Datensätze:

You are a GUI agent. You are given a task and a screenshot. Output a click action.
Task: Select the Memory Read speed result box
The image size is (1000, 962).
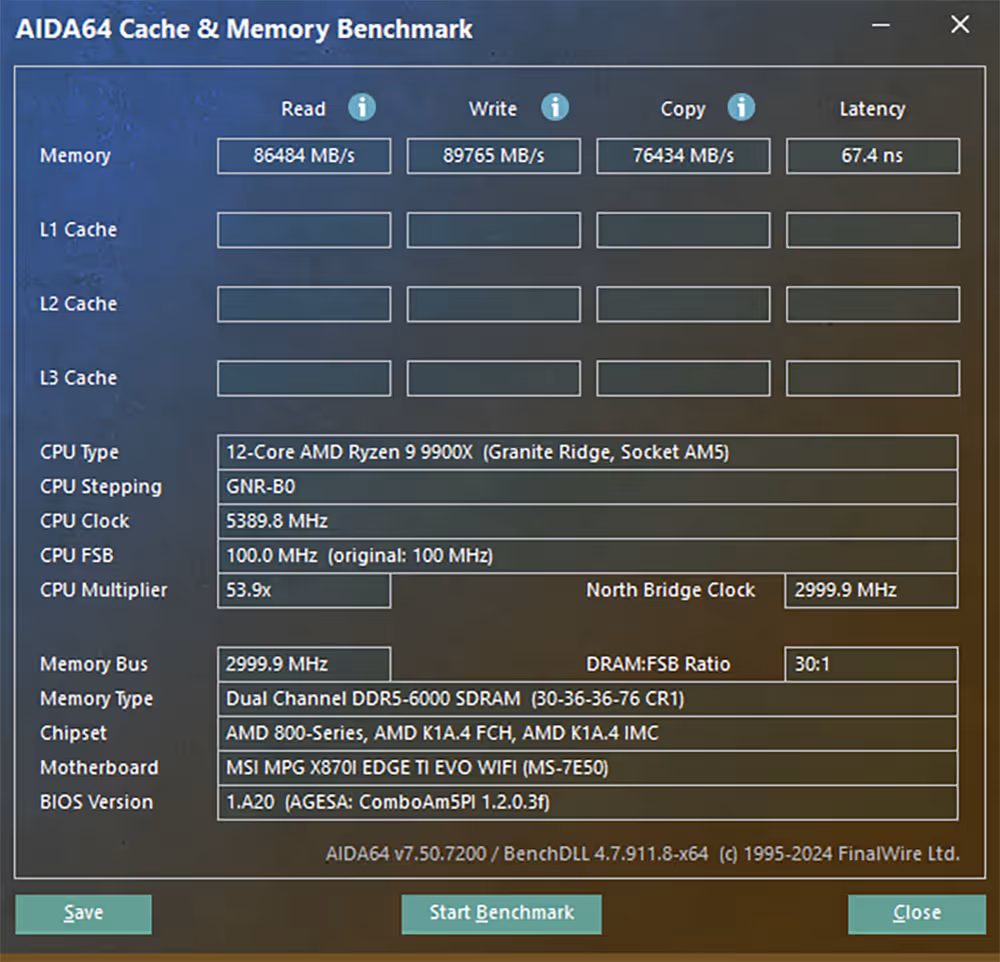pyautogui.click(x=303, y=155)
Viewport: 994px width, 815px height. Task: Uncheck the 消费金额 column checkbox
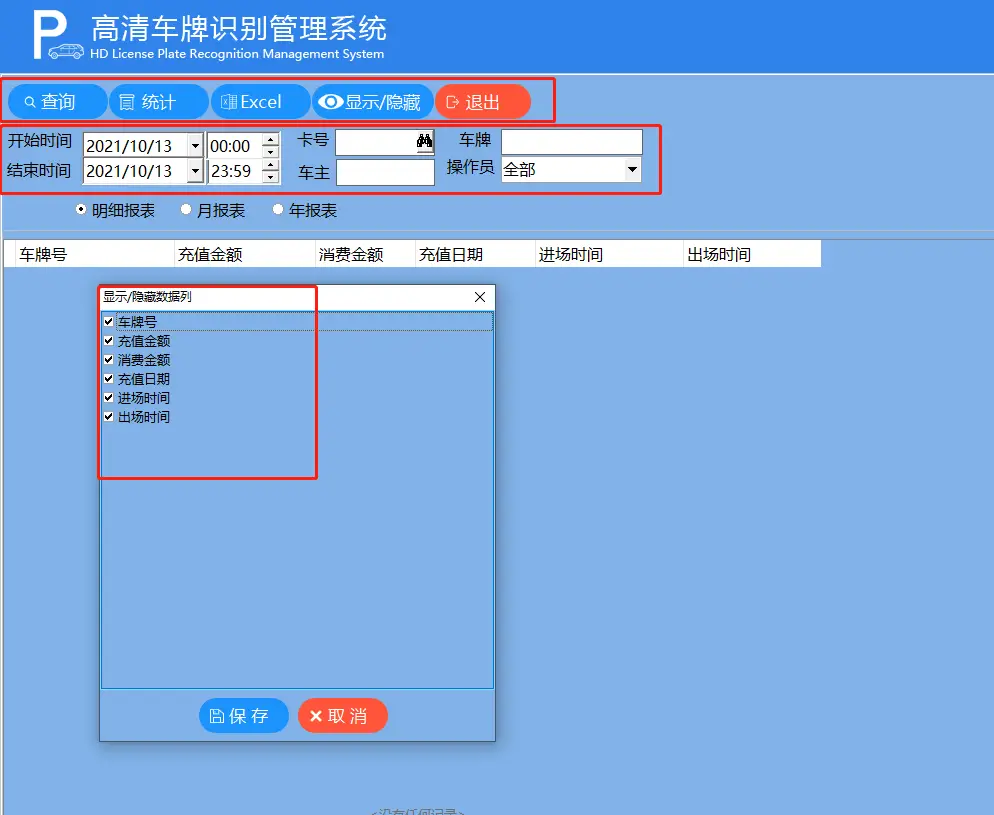click(108, 359)
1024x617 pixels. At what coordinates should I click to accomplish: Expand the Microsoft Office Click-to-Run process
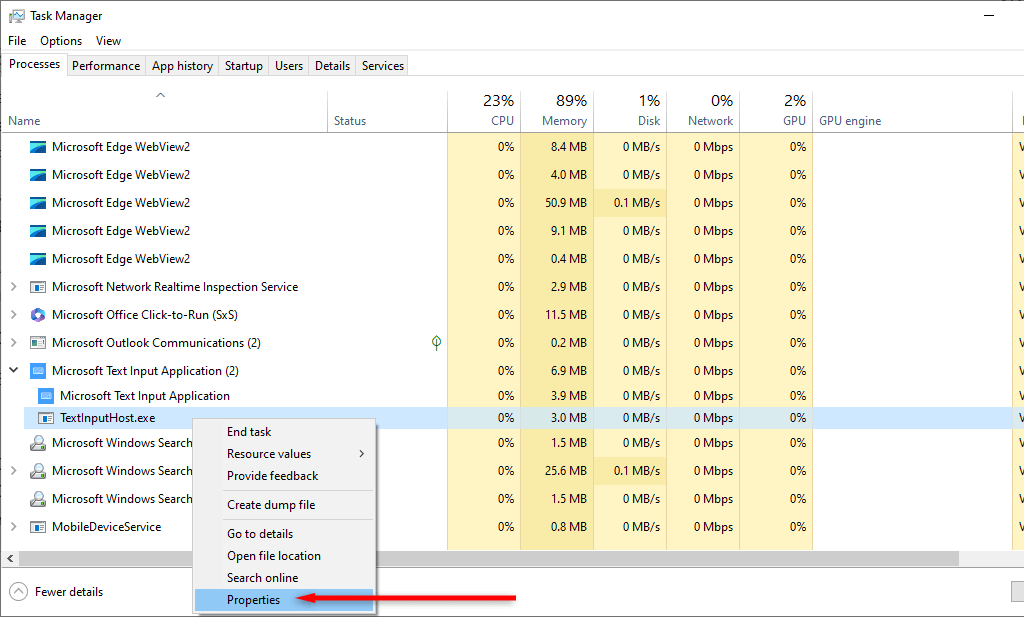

**Die Aufgabe**. Kannst du die Zeilen sämtlicher Datensätze oben wortgetreu ausgeben und dabei die Bilder weglassen?

**Lösung folgt**.
You are a GUI agent. You are given a task and a screenshot. Output a click action.
Task: Select the Memory Read speed result box
The image size is (1000, 962).
pyautogui.click(x=303, y=155)
Viewport: 994px width, 815px height. Task: Uncheck the 消费金额 column checkbox
click(108, 359)
1024x617 pixels. At what coordinates should I click to accomplish: Expand the Microsoft Office Click-to-Run process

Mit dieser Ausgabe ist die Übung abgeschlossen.